◆ Excerpted text ◆
Thanks for the feedback. Let me tell you what I did. I decided that my typical pre-masters workout hydration wouldn't be enough. So:
  1. Good pasta dinner night before race
  2. Stretched thoroughly before bed
  3. started drinking water the minute I got out of bed at 5:30am
  4. 2.5 hours pre-race I had cereal and bananas for breakfast along with a nutrition bar
  5. 45 minutes pre-race I took 2 Endurolyte capsules (Hammer Nutrition) along with a lot of water(per instruction)

◆ Provided records ◆

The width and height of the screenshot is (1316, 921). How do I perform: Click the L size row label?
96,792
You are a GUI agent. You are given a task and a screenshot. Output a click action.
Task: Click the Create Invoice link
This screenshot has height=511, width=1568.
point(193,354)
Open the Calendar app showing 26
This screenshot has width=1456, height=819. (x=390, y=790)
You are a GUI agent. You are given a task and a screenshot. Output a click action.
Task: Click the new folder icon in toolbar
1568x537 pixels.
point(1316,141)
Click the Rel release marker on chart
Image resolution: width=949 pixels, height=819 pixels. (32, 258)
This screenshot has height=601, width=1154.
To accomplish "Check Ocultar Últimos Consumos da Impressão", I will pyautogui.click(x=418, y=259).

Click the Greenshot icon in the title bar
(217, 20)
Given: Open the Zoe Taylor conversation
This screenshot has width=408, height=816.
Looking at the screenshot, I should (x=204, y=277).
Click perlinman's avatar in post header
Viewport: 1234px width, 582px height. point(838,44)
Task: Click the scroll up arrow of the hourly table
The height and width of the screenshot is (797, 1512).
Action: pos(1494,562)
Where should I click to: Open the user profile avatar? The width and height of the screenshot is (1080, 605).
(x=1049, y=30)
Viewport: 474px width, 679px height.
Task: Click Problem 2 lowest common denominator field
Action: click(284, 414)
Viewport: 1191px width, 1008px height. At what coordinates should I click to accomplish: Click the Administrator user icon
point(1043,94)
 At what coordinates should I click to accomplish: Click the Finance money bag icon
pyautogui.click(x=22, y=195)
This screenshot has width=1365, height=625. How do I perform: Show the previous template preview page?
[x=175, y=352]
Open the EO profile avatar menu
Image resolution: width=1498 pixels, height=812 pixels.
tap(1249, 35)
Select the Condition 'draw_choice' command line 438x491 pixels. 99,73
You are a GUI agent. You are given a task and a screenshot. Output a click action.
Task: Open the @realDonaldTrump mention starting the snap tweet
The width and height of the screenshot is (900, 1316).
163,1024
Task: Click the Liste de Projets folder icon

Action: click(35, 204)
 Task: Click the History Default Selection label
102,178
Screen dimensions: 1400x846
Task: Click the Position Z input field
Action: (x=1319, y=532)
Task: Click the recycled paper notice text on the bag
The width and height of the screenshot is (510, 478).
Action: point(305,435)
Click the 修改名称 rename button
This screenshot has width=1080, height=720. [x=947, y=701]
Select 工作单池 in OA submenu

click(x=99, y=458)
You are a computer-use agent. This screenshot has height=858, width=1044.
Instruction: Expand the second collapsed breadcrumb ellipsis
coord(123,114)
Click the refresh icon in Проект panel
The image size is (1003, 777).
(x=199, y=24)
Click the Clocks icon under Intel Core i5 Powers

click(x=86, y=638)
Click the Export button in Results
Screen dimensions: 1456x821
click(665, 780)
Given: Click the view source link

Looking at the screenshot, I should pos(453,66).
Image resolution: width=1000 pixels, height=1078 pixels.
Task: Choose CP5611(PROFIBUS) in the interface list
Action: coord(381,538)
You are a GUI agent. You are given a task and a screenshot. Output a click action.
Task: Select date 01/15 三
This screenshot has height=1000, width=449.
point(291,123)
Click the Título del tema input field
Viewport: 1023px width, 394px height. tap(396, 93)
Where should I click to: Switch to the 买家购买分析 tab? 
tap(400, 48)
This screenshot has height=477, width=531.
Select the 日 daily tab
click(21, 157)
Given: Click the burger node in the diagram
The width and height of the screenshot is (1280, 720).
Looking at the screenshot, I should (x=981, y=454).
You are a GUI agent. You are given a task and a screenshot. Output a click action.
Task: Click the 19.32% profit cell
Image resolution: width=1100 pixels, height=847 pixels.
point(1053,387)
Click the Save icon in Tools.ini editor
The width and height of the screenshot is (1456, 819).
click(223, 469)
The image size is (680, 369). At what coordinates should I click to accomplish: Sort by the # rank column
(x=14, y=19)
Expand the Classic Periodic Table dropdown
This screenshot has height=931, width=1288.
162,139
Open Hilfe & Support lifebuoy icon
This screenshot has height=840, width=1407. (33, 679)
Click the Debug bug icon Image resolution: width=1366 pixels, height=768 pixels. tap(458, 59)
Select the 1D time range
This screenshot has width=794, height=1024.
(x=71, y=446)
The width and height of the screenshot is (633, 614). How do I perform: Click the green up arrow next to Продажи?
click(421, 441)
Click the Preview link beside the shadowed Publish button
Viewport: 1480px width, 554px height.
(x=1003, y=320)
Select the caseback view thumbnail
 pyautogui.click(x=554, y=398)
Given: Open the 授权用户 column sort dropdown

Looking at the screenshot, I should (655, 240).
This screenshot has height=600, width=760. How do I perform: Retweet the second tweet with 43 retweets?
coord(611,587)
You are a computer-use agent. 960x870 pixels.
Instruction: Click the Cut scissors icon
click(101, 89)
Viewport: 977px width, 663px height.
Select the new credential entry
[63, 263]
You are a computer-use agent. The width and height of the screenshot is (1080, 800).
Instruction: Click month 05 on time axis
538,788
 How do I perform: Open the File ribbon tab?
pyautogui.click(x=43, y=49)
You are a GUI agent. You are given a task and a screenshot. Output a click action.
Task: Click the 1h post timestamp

◆ What you will do ◆
(A) In the pre-race routine text, transcribe the stretch from "Thanks for the" through "of water(per instruction)".
(B) Decide whether each statement agrees with the pre-race routine text, answering yes or no and quoting the deciding words: (i) The writer began drinking water upon getting out of bed at 5:30am. (ii) Breakfast was eaten 45 minutes before the race. (iii) The writer took three Endurolyte capsules.

◆ Solution list ◆
(A)
Thanks for the feedback. Let me tell you what I did. I decided that my typical pre-masters workout hydration wouldn't be enough. So:
  1. Good pasta dinner night before race
  2. Stretched thoroughly before bed
  3. started drinking water the minute I got out of bed at 5:30am
  4. 2.5 hours pre-race I had cereal and bananas for breakfast along with a nutrition bar
  5. 45 minutes pre-race I took 2 Endurolyte capsules (Hammer Nutrition) along with a lot of water(per instruction)

(B)
(i) Yes: "started drinking water the minute I got out of bed at 5:30am"
(ii) No: "2.5 hours pre-race I had cereal and bananas for breakfast"
(iii) No: "I took 2 Endurolyte capsules"